• Assigned task
Each line below either holds the string "computer" or doesn't. Count those that do and give only the number.

BEGIN Excerpted records

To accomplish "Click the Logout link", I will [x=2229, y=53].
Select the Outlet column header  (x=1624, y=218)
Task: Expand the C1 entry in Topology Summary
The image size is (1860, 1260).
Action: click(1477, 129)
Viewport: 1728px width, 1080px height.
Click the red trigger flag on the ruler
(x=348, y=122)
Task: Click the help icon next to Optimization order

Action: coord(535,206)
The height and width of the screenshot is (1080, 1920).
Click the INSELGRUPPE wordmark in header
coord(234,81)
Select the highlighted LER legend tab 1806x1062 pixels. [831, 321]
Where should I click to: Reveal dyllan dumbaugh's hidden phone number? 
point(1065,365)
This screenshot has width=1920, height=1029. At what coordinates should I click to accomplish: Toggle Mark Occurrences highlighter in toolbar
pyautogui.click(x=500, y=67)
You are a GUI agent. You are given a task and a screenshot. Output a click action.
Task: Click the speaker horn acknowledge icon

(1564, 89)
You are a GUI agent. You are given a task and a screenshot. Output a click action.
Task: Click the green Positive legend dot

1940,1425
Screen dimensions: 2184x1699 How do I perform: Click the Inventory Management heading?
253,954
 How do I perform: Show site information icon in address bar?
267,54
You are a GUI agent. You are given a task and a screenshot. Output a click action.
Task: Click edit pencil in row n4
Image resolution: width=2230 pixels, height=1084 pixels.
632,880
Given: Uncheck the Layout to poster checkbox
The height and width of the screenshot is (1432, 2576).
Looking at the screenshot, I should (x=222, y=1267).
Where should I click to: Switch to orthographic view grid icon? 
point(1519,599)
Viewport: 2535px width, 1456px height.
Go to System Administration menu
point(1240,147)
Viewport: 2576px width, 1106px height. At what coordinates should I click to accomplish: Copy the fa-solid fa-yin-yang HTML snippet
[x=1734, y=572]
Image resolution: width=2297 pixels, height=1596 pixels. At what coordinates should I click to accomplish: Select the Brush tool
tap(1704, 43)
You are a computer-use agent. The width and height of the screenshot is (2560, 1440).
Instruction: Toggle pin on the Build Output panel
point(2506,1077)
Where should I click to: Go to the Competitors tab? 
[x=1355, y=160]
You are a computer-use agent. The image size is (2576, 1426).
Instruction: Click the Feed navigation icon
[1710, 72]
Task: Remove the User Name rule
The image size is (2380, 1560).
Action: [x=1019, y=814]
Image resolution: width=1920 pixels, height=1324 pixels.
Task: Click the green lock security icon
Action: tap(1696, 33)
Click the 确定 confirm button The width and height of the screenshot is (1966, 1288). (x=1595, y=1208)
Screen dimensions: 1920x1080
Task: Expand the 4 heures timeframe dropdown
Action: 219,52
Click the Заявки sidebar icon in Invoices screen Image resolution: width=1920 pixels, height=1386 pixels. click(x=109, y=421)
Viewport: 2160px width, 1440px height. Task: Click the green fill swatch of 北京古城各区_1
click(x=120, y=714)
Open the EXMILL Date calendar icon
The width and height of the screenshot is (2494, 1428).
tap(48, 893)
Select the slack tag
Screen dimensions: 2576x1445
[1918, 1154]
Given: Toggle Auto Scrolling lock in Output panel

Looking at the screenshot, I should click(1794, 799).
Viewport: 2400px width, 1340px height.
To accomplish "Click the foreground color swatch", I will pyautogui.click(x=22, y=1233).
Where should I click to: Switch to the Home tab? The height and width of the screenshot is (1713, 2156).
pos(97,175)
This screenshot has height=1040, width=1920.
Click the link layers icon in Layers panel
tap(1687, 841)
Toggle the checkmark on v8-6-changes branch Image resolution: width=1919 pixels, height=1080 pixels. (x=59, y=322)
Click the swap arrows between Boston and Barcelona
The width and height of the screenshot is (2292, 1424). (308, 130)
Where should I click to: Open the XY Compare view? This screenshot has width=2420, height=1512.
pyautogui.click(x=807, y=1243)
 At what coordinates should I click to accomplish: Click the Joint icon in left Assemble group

END Excerpted records

• Task solution
2